Task item —
Print word for word the first line of the records below and every following line through the one containing "Given: Expand the dropdown arrow after 事件"; print nothing else.

Input for this task below:

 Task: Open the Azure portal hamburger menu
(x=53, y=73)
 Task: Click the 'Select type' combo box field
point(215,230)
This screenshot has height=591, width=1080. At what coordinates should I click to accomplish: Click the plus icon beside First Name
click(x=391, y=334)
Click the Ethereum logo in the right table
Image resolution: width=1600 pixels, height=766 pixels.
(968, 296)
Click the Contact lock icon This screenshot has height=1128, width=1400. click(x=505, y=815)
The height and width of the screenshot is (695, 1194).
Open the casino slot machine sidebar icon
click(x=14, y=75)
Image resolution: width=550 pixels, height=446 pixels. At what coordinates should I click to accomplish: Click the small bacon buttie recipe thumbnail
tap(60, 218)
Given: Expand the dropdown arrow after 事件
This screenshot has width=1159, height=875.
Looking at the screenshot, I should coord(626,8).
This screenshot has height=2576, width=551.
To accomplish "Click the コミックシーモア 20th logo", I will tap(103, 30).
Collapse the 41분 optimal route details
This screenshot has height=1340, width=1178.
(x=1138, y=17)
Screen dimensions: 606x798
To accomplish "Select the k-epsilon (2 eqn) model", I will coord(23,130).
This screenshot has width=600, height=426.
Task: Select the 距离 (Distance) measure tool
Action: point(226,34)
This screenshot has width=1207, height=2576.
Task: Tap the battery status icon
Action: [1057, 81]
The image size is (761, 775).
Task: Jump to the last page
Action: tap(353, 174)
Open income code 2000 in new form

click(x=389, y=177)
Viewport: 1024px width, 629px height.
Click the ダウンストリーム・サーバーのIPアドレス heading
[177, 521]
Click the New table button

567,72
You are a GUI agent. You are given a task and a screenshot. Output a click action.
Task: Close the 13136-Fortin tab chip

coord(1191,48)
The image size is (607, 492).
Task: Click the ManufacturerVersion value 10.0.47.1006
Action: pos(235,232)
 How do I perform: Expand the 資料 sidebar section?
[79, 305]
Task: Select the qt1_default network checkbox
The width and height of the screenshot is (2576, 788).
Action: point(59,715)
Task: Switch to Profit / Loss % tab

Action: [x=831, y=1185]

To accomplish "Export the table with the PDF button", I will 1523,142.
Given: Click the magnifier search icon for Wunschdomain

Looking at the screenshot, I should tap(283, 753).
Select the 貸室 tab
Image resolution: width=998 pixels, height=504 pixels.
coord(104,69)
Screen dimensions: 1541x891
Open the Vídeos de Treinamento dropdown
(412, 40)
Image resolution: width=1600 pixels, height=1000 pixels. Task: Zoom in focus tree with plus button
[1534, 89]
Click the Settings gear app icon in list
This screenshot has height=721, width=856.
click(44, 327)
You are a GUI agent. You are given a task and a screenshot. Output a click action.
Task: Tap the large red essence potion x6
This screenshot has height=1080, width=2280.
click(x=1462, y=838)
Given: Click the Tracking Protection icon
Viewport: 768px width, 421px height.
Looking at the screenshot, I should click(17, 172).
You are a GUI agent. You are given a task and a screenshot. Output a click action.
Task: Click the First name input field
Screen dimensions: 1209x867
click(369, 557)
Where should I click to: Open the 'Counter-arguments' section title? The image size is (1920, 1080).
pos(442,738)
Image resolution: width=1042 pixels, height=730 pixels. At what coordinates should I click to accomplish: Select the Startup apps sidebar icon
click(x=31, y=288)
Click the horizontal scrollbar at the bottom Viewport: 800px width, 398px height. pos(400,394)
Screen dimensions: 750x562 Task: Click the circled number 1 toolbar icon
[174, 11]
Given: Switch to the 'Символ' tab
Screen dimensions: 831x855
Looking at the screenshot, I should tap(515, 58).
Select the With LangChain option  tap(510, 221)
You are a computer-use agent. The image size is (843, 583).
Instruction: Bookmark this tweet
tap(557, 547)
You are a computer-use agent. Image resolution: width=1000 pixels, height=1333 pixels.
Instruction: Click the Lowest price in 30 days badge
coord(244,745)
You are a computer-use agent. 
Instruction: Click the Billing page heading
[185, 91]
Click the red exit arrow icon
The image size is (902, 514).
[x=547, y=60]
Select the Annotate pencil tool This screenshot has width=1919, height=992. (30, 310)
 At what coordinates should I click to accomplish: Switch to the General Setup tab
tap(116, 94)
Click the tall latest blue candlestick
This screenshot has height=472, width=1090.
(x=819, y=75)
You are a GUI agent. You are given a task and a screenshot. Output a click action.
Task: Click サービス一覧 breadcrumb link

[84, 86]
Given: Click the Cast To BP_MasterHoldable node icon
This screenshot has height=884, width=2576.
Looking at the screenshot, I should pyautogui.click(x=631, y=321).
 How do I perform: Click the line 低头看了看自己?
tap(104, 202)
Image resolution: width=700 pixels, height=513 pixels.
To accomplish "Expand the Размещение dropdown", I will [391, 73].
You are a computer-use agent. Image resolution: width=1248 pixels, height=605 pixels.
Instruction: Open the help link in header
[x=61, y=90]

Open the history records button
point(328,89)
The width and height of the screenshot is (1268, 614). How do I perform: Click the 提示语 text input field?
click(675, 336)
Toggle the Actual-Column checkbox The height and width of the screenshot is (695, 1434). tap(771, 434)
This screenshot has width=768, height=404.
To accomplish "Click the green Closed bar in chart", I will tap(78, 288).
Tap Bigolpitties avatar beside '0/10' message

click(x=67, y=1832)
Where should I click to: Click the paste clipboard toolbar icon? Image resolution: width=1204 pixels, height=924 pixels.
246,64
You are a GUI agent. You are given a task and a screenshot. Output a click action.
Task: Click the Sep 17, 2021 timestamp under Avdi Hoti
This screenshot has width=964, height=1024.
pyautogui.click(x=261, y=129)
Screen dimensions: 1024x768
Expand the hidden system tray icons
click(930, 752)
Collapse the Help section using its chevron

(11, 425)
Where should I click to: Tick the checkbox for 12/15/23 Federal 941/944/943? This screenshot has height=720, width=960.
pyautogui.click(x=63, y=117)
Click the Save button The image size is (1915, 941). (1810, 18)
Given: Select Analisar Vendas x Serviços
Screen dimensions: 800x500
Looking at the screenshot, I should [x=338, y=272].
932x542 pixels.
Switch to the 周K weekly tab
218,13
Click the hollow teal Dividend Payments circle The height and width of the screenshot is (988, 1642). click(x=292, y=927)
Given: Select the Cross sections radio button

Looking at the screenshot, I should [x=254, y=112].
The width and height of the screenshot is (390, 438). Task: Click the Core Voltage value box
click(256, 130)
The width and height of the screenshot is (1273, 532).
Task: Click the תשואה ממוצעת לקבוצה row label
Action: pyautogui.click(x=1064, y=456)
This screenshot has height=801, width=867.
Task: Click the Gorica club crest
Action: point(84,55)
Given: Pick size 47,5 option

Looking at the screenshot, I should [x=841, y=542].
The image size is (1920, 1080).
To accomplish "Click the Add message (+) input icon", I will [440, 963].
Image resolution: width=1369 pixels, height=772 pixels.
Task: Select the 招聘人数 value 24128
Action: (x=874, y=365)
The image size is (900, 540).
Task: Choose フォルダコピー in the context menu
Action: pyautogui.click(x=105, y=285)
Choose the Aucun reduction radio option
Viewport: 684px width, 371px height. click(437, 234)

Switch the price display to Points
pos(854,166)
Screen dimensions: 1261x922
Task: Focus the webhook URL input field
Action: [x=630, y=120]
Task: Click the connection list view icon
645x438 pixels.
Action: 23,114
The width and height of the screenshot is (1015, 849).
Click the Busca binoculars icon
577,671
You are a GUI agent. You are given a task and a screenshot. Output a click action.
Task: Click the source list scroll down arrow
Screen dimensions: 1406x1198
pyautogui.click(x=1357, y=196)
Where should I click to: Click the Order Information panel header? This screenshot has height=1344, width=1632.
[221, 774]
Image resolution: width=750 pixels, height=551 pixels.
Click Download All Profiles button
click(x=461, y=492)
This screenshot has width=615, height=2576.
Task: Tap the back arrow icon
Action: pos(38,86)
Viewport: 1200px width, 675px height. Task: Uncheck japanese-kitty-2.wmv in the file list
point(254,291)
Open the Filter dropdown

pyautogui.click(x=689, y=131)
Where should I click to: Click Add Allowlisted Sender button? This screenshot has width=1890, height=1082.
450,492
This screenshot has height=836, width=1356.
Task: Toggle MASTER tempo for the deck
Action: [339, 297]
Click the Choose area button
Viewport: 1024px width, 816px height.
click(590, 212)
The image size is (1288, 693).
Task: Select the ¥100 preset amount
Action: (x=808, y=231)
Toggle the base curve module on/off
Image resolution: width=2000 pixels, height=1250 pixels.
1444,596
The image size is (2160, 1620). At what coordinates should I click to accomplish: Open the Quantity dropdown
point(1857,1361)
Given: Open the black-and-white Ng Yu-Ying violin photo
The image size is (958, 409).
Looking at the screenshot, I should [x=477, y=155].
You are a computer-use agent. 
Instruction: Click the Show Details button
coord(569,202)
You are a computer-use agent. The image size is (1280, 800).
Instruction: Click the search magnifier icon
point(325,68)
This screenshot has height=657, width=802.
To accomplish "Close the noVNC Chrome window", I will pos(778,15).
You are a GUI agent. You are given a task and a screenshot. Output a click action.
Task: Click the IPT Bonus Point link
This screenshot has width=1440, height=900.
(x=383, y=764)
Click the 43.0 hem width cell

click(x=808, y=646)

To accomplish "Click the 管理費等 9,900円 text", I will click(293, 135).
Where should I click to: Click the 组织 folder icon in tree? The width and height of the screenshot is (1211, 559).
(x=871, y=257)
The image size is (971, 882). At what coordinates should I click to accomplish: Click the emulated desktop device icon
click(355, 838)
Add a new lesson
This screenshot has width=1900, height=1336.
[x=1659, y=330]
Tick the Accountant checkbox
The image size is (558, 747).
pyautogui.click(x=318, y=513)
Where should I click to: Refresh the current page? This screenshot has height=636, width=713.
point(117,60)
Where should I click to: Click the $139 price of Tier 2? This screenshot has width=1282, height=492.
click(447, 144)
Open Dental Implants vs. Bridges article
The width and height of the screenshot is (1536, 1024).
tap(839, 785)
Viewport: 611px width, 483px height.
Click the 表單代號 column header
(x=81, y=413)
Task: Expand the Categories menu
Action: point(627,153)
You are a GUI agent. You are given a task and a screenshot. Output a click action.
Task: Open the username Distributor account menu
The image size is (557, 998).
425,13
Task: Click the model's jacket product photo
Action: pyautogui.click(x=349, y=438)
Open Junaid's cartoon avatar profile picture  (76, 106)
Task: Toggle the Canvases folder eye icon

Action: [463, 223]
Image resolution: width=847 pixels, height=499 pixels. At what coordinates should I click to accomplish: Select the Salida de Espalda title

End of Input for this task.

Worked solution —
 Task: Open the Azure portal hamburger menu
(x=53, y=73)
 Task: Click the 'Select type' combo box field
point(215,230)
This screenshot has height=591, width=1080. At what coordinates should I click to accomplish: Click the plus icon beside First Name
click(x=391, y=334)
Click the Ethereum logo in the right table
Image resolution: width=1600 pixels, height=766 pixels.
(968, 296)
Click the Contact lock icon This screenshot has height=1128, width=1400. click(x=505, y=815)
The height and width of the screenshot is (695, 1194).
Open the casino slot machine sidebar icon
click(x=14, y=75)
Image resolution: width=550 pixels, height=446 pixels. At what coordinates should I click to accomplish: Click the small bacon buttie recipe thumbnail
tap(60, 218)
Given: Expand the dropdown arrow after 事件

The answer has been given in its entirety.